Materials and methods

Retrieval strategy

To ensure the comprehensiveness and timeliness of our research, our literature search work covered PubMed, Embase, Web of Science, and Cochrane Library, China National Knowledge Infrastructure (CNKI), from the starting point of each database until February 1, 2025. The following were the English search terms for this study: (‘severe acute pancreatitis’ OR ‘acute pancreatitis’ OR ‘severe pancreatitis’ OR ‘SAP’ OR ‘pancreatic necrosis’ OR ‘pancreatic infection’) AND (‘thymosin alpha 1’ OR ‘thymosin α1’ OR ‘Talpha1’ OR ‘Tα1’ OR ‘TA1’ OR ‘thymus hormones’). The specific retrieval strategy for each database can be found in Supplementary Appendix 1. No language or country restrictions were imposed during the search process. Related publications comparing Tα1 with non-Tα1 treatment (including placebo or standard treatment) to improve inflammation or infection in patients with SAP were considered. Some publications with reliable data from other sources such as grey literature, unpublished studies, or ongoing clinical trials would also be comprehensively considered. In this study, Tα1 and non-Tα1 treatment were used as intervention and control measures, respectively. Changes in percentages of lymphocyte (including CD4+, CD8+, and CD4+/CD8+), C-reactive protein (CRP) levels, and number of infections (including blood, lungs, and abdominal cavity) after treatment were primary outcomes. The length of hospital stay and Acute Physiology and Chronic Health Evaluation II (APACHE II) score were secondary outcomes. We performed the meta-analysis based on Preferred Reporting Item for Systematic Reviews and Meta Analyses (PRISMA) statement to ensure the high quality of our work (27, 28). This study has been registered in the International Prospective Systematic Reviews Registry (PROSPERO) with registration number CRD42024570517.

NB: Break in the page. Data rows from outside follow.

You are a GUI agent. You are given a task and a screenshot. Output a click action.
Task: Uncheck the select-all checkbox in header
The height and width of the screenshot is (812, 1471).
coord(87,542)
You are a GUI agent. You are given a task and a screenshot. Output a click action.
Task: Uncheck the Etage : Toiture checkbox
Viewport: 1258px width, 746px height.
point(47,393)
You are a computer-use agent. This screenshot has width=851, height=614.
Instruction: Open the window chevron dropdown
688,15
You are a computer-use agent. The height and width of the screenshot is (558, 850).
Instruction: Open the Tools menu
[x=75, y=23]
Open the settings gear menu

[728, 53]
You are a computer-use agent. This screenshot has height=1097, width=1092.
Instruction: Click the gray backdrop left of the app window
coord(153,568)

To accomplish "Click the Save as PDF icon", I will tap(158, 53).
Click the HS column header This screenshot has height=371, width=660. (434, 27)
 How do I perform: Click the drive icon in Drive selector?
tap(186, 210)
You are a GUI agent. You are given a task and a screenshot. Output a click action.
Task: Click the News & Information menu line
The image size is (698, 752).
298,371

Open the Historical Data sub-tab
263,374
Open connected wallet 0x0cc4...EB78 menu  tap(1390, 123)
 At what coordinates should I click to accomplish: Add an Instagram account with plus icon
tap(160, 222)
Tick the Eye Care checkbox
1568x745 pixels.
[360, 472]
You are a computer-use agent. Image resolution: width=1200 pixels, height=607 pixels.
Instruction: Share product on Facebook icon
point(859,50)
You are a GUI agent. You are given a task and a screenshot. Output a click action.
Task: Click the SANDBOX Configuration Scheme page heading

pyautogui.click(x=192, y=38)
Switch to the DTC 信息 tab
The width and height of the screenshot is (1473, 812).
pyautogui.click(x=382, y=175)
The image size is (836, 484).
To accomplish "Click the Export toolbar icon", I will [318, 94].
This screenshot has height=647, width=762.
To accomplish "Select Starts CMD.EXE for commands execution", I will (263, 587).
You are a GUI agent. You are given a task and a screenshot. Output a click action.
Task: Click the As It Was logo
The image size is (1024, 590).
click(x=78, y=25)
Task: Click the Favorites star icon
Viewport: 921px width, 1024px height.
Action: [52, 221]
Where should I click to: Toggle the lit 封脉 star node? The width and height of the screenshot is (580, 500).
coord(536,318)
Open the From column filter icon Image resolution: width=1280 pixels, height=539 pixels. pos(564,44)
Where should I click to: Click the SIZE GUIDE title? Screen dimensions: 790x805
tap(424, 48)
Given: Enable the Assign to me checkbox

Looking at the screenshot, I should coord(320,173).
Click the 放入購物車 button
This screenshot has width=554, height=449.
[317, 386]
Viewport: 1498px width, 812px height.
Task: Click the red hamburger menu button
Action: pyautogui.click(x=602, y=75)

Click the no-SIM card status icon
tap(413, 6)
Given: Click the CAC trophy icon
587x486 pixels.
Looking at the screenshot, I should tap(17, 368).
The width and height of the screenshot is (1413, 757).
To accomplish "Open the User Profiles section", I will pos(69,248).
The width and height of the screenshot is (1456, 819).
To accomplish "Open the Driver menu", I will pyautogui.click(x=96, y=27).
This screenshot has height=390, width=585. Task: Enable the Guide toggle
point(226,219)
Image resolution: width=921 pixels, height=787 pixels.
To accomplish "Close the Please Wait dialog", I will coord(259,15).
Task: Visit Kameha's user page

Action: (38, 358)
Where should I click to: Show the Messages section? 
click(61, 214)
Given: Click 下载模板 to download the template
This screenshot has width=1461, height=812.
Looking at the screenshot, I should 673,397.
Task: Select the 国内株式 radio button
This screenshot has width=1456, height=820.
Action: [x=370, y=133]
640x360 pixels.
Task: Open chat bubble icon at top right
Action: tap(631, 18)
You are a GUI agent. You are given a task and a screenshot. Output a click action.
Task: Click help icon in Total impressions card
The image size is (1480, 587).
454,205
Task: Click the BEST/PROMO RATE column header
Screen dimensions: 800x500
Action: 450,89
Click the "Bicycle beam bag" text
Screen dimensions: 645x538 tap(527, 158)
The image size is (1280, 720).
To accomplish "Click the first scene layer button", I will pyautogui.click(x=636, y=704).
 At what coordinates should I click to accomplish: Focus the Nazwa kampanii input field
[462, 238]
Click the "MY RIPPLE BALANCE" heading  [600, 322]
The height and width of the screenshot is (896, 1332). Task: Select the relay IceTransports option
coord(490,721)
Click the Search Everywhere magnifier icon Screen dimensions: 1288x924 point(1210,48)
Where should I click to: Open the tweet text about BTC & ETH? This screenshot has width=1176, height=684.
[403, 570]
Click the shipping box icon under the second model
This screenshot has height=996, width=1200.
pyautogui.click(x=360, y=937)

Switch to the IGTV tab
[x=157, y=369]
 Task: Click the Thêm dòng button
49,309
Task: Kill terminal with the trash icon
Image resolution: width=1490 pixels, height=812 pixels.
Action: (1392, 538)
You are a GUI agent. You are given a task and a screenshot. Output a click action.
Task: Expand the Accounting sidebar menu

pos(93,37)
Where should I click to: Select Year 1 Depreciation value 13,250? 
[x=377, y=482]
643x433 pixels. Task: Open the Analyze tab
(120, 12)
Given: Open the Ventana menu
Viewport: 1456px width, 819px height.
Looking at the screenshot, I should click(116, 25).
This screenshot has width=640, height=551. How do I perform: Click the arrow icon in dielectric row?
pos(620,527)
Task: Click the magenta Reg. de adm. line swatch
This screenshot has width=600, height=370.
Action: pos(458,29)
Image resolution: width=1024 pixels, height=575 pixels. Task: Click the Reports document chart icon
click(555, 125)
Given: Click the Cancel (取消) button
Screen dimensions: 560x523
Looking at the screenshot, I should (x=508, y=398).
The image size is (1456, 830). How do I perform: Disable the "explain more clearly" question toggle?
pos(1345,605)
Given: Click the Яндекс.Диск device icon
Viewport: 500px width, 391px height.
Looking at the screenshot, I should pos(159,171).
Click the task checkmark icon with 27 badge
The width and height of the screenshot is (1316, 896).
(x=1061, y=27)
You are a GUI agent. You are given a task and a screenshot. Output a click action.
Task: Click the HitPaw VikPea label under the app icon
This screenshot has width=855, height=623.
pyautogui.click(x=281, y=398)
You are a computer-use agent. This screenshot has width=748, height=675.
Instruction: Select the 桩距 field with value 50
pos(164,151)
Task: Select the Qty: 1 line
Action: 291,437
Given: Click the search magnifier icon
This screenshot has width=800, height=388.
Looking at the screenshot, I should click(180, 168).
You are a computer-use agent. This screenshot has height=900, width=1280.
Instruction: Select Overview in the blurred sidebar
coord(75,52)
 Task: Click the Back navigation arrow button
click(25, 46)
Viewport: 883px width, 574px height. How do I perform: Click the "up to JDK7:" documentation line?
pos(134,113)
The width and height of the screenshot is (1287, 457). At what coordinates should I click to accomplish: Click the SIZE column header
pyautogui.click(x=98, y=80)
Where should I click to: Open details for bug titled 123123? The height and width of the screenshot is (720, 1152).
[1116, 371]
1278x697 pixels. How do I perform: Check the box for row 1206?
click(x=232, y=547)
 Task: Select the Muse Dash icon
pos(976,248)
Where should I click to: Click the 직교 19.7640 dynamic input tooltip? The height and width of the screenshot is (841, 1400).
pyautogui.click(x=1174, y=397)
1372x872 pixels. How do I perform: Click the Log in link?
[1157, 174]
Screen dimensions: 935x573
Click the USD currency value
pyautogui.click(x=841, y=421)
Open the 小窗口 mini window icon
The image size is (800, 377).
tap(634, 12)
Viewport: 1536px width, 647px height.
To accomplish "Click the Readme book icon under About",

Inclusion and exclusion criteria

Two researchers reviewed potential and relevant manuscripts that had been published. Studies that met the following selection criteria would be included in the meta-analysis: (1) RCTs evaluating the immunomodulatory therapy of Tα1. (2) The research subjects were SAP patients without gender, age, race, or regional restrictions. (3) The research content included evaluating the efficacy comparison of Tα1 and non-Tα1 in improving inflammation or infection prevention in SAP patients. The exclusion criteria were as follows: (1) Studies that did not meet the inclusion criteria, such as without Tα1 intervention or patients with pancreatitis, would be excluded. (2) Patients with mild acute pancreatitis (MAP) or moderately severe acute pancreatitis (MSAP) would be excluded based on the severity of their condition. In addition, pancreatic cancer patients would also be excluded. (3) Duplicate publications, review articles, editorials, case reports, and animal experiments were excluded. The process of including or excluding published studies was independently completed by two researchers. Any disagreements would be resolved through mutual discussion or consultation with a third author to reach a consensus.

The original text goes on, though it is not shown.